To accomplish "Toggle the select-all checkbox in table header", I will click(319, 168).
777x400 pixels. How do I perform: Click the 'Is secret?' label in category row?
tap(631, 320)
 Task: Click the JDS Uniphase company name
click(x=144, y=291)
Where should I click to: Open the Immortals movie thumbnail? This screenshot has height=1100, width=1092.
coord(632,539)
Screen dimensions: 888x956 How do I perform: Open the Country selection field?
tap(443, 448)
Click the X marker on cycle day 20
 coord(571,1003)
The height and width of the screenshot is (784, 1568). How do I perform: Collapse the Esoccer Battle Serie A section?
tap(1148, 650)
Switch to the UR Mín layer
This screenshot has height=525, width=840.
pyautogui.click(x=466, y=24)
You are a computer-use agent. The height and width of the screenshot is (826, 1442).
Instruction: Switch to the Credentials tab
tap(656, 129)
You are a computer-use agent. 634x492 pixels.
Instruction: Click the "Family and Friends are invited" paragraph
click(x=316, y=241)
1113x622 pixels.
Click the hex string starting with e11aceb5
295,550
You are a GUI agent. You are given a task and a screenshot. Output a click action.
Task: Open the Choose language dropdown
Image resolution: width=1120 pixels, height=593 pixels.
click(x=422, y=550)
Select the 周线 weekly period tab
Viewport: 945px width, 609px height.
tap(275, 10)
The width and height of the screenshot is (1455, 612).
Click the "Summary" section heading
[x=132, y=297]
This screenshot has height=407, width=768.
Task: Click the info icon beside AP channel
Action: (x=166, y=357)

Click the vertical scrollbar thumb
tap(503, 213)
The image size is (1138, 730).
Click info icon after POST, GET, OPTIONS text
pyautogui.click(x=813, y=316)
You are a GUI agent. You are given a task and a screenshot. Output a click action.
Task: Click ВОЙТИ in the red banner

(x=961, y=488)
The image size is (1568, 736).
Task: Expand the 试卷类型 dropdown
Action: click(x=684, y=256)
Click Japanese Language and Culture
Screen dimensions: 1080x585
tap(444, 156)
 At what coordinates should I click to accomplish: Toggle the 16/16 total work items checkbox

_Opdracht:_ Zet alle rijen hierboven alstublieft om in een genummerde lijst en laat de lege rijen weg.

_Oplossing:_
1. To accomplish "Toggle the select-all checkbox in table header", I will click(319, 168).
2. 777x400 pixels. How do I perform: Click the 'Is secret?' label in category row?
3. tap(631, 320)
4.  Task: Click the JDS Uniphase company name
5. click(x=144, y=291)
6. Where should I click to: Open the Immortals movie thumbnail? This screenshot has height=1100, width=1092.
7. coord(632,539)
8. Screen dimensions: 888x956 How do I perform: Open the Country selection field?
9. tap(443, 448)
10. Click the X marker on cycle day 20
11.  coord(571,1003)
12. The height and width of the screenshot is (784, 1568). How do I perform: Collapse the Esoccer Battle Serie A section?
13. tap(1148, 650)
14. Switch to the UR Mín layer
15. This screenshot has height=525, width=840.
16. pyautogui.click(x=466, y=24)
17. You are a computer-use agent. The height and width of the screenshot is (826, 1442).
18. Instruction: Switch to the Credentials tab
19. tap(656, 129)
20. You are a computer-use agent. 634x492 pixels.
21. Instruction: Click the "Family and Friends are invited" paragraph
22. click(x=316, y=241)
23. 1113x622 pixels.
24. Click the hex string starting with e11aceb5
25. 295,550
26. You are a GUI agent. You are given a task and a screenshot. Output a click action.
27. Task: Open the Choose language dropdown
28. Image resolution: width=1120 pixels, height=593 pixels.
29. click(x=422, y=550)
30. Select the 周线 weekly period tab
31. Viewport: 945px width, 609px height.
32. tap(275, 10)
33. The width and height of the screenshot is (1455, 612).
34. Click the "Summary" section heading
35. [x=132, y=297]
36. This screenshot has height=407, width=768.
37. Task: Click the info icon beside AP channel
38. Action: (x=166, y=357)
39. Click the vertical scrollbar thumb
40. tap(503, 213)
41. The image size is (1138, 730).
42. Click info icon after POST, GET, OPTIONS text
43. pyautogui.click(x=813, y=316)
44. You are a GUI agent. You are given a task and a screenshot. Output a click action.
45. Task: Click ВОЙТИ in the red banner
46. (x=961, y=488)
47. The image size is (1568, 736).
48. Task: Expand the 试卷类型 dropdown
49. Action: click(x=684, y=256)
50. Click Japanese Language and Culture
51. Screen dimensions: 1080x585
52. tap(444, 156)
53.  At what coordinates should I click to accomplish: Toggle the 16/16 total work items checkbox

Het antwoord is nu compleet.